Assignment ▸
Reproduce all the data exactly, without pictures.

Recorded data ▸
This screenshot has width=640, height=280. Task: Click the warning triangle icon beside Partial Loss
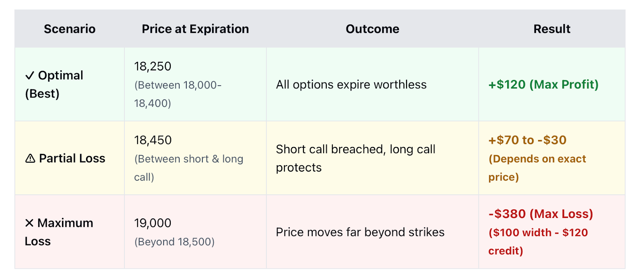(30, 159)
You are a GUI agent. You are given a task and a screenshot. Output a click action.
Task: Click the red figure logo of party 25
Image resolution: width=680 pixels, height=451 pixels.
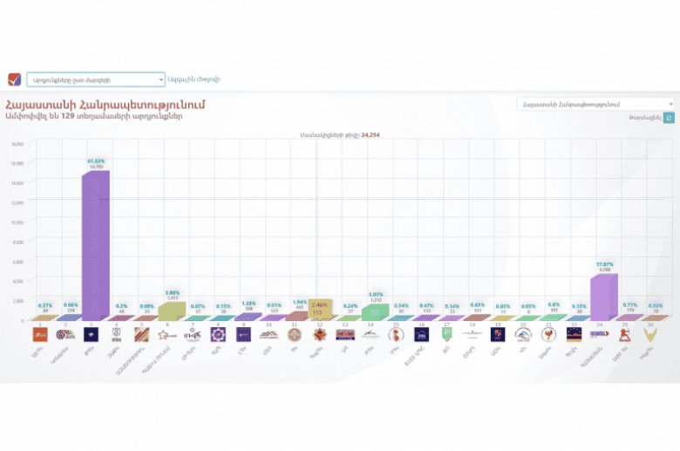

Task solution ▸
This screenshot has width=640, height=280. Task: Click the warning triangle icon beside Partial Loss
(30, 159)
You are a GUI agent. You are given a task and a screenshot. Output a click action.
Task: Click the red figure logo of party 25
Image resolution: width=680 pixels, height=451 pixels.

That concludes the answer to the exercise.